### TASK
Output each of the following lines verbatim, without any changes.

### GIVEN RECORDS

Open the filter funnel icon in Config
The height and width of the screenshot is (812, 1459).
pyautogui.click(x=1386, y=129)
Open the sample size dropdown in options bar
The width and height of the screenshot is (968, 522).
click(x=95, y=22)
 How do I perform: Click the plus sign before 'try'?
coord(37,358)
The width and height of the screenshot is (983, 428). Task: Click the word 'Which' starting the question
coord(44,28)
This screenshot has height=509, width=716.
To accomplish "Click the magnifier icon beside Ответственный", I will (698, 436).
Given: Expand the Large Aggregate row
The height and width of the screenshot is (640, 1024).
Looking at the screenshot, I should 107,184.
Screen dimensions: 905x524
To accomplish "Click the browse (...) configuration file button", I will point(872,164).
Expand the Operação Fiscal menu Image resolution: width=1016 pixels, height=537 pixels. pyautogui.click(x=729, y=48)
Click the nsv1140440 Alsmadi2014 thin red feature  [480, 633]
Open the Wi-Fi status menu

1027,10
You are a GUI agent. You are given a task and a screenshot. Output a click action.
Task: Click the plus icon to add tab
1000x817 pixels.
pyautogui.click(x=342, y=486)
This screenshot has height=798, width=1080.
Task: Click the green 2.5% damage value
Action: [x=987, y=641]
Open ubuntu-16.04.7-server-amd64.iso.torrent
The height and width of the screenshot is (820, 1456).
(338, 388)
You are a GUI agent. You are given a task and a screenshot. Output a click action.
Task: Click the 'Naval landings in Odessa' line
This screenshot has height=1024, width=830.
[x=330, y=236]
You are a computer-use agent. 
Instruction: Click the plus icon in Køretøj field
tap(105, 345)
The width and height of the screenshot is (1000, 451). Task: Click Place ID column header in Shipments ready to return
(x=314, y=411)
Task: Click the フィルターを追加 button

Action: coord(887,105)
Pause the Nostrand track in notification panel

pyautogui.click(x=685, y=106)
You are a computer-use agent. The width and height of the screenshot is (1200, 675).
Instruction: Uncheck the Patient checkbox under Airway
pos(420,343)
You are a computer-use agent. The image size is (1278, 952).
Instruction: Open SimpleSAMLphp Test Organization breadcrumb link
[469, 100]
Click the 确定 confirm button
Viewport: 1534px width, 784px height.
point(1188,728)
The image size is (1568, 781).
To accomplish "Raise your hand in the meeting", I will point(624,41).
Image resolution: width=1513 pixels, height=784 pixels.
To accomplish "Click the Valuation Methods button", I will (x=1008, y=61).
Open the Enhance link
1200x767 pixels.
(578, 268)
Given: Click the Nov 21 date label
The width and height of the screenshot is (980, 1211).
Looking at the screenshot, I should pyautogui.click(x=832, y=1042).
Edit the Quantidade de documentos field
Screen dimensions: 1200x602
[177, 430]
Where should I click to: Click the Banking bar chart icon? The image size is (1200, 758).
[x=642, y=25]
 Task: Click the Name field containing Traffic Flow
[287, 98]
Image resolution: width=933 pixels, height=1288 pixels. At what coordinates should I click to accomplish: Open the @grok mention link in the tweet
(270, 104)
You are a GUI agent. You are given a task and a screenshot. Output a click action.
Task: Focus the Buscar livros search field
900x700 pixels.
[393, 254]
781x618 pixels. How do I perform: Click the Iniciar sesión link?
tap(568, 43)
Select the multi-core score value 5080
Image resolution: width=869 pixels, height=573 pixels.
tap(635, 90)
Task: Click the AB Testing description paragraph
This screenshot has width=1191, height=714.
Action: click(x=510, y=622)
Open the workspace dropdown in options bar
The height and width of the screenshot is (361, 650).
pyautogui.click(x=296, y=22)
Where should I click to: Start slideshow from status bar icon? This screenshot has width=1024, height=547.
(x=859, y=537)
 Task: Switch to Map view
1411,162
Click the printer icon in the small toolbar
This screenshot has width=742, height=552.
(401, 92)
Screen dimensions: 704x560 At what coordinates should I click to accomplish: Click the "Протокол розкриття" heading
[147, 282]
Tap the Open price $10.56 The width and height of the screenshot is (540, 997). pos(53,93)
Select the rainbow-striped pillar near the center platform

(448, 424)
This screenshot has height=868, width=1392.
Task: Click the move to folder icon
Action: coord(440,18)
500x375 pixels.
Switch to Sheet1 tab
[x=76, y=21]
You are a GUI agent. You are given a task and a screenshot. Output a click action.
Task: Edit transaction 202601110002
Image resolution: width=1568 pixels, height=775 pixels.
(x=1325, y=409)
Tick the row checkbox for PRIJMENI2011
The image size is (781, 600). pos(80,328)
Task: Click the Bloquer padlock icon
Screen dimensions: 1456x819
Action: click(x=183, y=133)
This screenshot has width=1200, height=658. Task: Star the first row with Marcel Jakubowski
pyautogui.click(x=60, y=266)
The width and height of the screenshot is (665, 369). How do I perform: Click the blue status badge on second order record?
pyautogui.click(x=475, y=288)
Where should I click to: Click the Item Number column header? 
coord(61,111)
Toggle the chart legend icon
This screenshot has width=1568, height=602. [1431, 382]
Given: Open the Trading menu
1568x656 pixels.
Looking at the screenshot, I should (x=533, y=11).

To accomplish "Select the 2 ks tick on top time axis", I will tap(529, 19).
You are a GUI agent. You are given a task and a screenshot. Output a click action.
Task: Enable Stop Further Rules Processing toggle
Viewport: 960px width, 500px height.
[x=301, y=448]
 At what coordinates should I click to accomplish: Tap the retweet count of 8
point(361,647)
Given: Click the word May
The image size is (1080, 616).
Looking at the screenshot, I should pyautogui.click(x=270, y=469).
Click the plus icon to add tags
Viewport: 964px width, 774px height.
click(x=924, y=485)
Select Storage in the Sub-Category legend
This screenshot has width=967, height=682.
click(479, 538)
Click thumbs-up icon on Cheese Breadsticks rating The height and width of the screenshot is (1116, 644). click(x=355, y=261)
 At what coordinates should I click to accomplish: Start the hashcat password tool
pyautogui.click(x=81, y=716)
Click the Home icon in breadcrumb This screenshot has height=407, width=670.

### FINISHED ANSWER
Open the filter funnel icon in Config
The height and width of the screenshot is (812, 1459).
pyautogui.click(x=1386, y=129)
Open the sample size dropdown in options bar
The width and height of the screenshot is (968, 522).
click(x=95, y=22)
 How do I perform: Click the plus sign before 'try'?
coord(37,358)
The width and height of the screenshot is (983, 428). Task: Click the word 'Which' starting the question
coord(44,28)
This screenshot has height=509, width=716.
To accomplish "Click the magnifier icon beside Ответственный", I will (698, 436).
Given: Expand the Large Aggregate row
The height and width of the screenshot is (640, 1024).
Looking at the screenshot, I should 107,184.
Screen dimensions: 905x524
To accomplish "Click the browse (...) configuration file button", I will point(872,164).
Expand the Operação Fiscal menu Image resolution: width=1016 pixels, height=537 pixels. pyautogui.click(x=729, y=48)
Click the nsv1140440 Alsmadi2014 thin red feature  [480, 633]
Open the Wi-Fi status menu

1027,10
You are a GUI agent. You are given a task and a screenshot. Output a click action.
Task: Click the plus icon to add tab
1000x817 pixels.
pyautogui.click(x=342, y=486)
This screenshot has height=798, width=1080.
Task: Click the green 2.5% damage value
Action: [x=987, y=641]
Open ubuntu-16.04.7-server-amd64.iso.torrent
The height and width of the screenshot is (820, 1456).
(338, 388)
You are a GUI agent. You are given a task and a screenshot. Output a click action.
Task: Click the 'Naval landings in Odessa' line
This screenshot has height=1024, width=830.
[x=330, y=236]
You are a computer-use agent. 
Instruction: Click the plus icon in Køretøj field
tap(105, 345)
The width and height of the screenshot is (1000, 451). Task: Click Place ID column header in Shipments ready to return
(x=314, y=411)
Task: Click the フィルターを追加 button

Action: coord(887,105)
Pause the Nostrand track in notification panel

pyautogui.click(x=685, y=106)
You are a computer-use agent. The width and height of the screenshot is (1200, 675).
Instruction: Uncheck the Patient checkbox under Airway
pos(420,343)
You are a computer-use agent. The image size is (1278, 952).
Instruction: Open SimpleSAMLphp Test Organization breadcrumb link
[469, 100]
Click the 确定 confirm button
Viewport: 1534px width, 784px height.
point(1188,728)
The image size is (1568, 781).
To accomplish "Raise your hand in the meeting", I will point(624,41).
Image resolution: width=1513 pixels, height=784 pixels.
To accomplish "Click the Valuation Methods button", I will (x=1008, y=61).
Open the Enhance link
1200x767 pixels.
(578, 268)
Given: Click the Nov 21 date label
The width and height of the screenshot is (980, 1211).
Looking at the screenshot, I should pyautogui.click(x=832, y=1042).
Edit the Quantidade de documentos field
Screen dimensions: 1200x602
[177, 430]
Where should I click to: Click the Banking bar chart icon? The image size is (1200, 758).
[x=642, y=25]
 Task: Click the Name field containing Traffic Flow
[287, 98]
Image resolution: width=933 pixels, height=1288 pixels. At what coordinates should I click to accomplish: Open the @grok mention link in the tweet
(270, 104)
You are a GUI agent. You are given a task and a screenshot. Output a click action.
Task: Focus the Buscar livros search field
900x700 pixels.
[393, 254]
781x618 pixels. How do I perform: Click the Iniciar sesión link?
tap(568, 43)
Select the multi-core score value 5080
Image resolution: width=869 pixels, height=573 pixels.
tap(635, 90)
Task: Click the AB Testing description paragraph
This screenshot has width=1191, height=714.
Action: click(x=510, y=622)
Open the workspace dropdown in options bar
The height and width of the screenshot is (361, 650).
pyautogui.click(x=296, y=22)
Where should I click to: Start slideshow from status bar icon? This screenshot has width=1024, height=547.
(x=859, y=537)
 Task: Switch to Map view
1411,162
Click the printer icon in the small toolbar
This screenshot has width=742, height=552.
(401, 92)
Screen dimensions: 704x560 At what coordinates should I click to accomplish: Click the "Протокол розкриття" heading
[147, 282]
Tap the Open price $10.56 The width and height of the screenshot is (540, 997). pos(53,93)
Select the rainbow-striped pillar near the center platform

(448, 424)
This screenshot has height=868, width=1392.
Task: Click the move to folder icon
Action: coord(440,18)
500x375 pixels.
Switch to Sheet1 tab
[x=76, y=21]
You are a GUI agent. You are given a task and a screenshot. Output a click action.
Task: Edit transaction 202601110002
Image resolution: width=1568 pixels, height=775 pixels.
(x=1325, y=409)
Tick the row checkbox for PRIJMENI2011
The image size is (781, 600). pos(80,328)
Task: Click the Bloquer padlock icon
Screen dimensions: 1456x819
Action: click(x=183, y=133)
This screenshot has width=1200, height=658. Task: Star the first row with Marcel Jakubowski
pyautogui.click(x=60, y=266)
The width and height of the screenshot is (665, 369). How do I perform: Click the blue status badge on second order record?
pyautogui.click(x=475, y=288)
Where should I click to: Click the Item Number column header? 
coord(61,111)
Toggle the chart legend icon
This screenshot has width=1568, height=602. [1431, 382]
Given: Open the Trading menu
1568x656 pixels.
Looking at the screenshot, I should (x=533, y=11).

To accomplish "Select the 2 ks tick on top time axis", I will tap(529, 19).
You are a GUI agent. You are given a task and a screenshot. Output a click action.
Task: Enable Stop Further Rules Processing toggle
Viewport: 960px width, 500px height.
[x=301, y=448]
 At what coordinates should I click to accomplish: Tap the retweet count of 8
point(361,647)
Given: Click the word May
The image size is (1080, 616).
Looking at the screenshot, I should pyautogui.click(x=270, y=469).
Click the plus icon to add tags
Viewport: 964px width, 774px height.
click(x=924, y=485)
Select Storage in the Sub-Category legend
This screenshot has width=967, height=682.
click(479, 538)
Click thumbs-up icon on Cheese Breadsticks rating The height and width of the screenshot is (1116, 644). click(x=355, y=261)
 At what coordinates should I click to accomplish: Start the hashcat password tool
pyautogui.click(x=81, y=716)
Click the Home icon in breadcrumb This screenshot has height=407, width=670.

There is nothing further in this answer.